5. Lateral semicircular canal (horizontal SCC): erosion → labyrinthitis (sensorineural hearing loss + vertigo).
6. Cochlea: severe SNHL.

Key features:
- Perforation site: attic (pars flaccida) or marginal (posterior-superior pars tensa, near the posterior annulus) — the margin of the perforation touches the bony wall of the EAC without a rim of normal TM. This is the critical otoscopic finding.
- Discharge: scanty, foul-smelling (keratin debris infected by anaerobic bacteria — Pseudomonas, Bacteroides, Proteus).
- Cholesteatoma: a white, pearly mass visible in the attic or posterior-superior quadrant; glistening keratin debris.
- Bone erosion: scutum (attic wall), ossicles — identifiable on CT of temporal bone.
- Treatment: ALWAYS surgical — mastoidectomy (canal wall up or canal wall down, depending on disease extent and patient factors).
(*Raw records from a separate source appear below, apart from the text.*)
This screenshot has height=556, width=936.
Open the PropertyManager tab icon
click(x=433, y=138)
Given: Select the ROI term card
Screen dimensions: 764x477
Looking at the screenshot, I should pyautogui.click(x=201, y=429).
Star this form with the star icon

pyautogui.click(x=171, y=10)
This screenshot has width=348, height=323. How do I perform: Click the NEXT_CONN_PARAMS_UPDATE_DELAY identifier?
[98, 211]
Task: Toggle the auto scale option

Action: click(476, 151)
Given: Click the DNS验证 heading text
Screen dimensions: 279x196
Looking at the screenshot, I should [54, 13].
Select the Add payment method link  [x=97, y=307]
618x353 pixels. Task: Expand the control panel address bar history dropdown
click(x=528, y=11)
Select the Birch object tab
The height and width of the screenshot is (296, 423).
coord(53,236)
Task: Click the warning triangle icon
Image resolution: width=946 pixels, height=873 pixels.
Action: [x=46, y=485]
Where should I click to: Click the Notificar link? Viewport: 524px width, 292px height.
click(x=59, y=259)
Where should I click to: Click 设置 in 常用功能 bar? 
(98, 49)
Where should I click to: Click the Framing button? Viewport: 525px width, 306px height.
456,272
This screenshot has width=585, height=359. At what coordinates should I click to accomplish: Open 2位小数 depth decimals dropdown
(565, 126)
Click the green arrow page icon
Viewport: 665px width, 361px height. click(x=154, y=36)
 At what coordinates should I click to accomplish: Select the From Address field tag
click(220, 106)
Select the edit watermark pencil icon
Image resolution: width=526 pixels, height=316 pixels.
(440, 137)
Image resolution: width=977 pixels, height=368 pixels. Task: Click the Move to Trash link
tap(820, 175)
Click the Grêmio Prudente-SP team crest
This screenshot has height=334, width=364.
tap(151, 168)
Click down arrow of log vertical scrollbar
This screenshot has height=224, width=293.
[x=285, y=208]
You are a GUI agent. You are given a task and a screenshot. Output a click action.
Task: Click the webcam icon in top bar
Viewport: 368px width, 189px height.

Medical treatment alone is never appropriate for atticoantral CSOM with cholesteatoma.

SELF-CHECK

A 28-year-old woman has had left ear discharge for 7 years. Otoscopy shows a large central perforation of the left pars tensa with mucopurulent discharge and an otherwise healthy middle ear mucosa. Audiometry shows 30 dB conductive hearing loss. No cholesteatoma is visible. Which statement is MOST accurate?

A. This is atticoantral (unsafe) CSOM — arrange urgent mastoidectomy

B. This is tubotympanic (safe) CSOM — treat medically, consider myringoplasty when the ear is dry

C. This is CSOM unsafe type because the hearing loss is 30 dB — refer immediately for surgery

D. The absence of foul smell rules out any form of CSOM — reassure and discharge

Reveal Answer

Answer: B. This is tubotympanic (safe) CSOM — treat medically, consider myringoplasty when the ear is dry

Central perforation of the pars tensa + mucoid/mucopurulent (not foul-smelling) discharge + no cholesteatoma visible = tubotympanic (mucosal/'safe') type CSOM. Conductive hearing loss of 20–40 dB is expected from the perforation — it is not, by itself, a criterion for unsafe type. The 'unsafe' distinction requires an attic/marginal perforation AND/OR visible cholesteatoma (white pearly mass, foul-smelling discharge, bone erosion). Option A is wrong — central perforation without cholesteatoma is not atticoantral disease. The patient should receive aural toilet and topical antibiotics initially, and be considered for myringoplasty when dry for 3 months.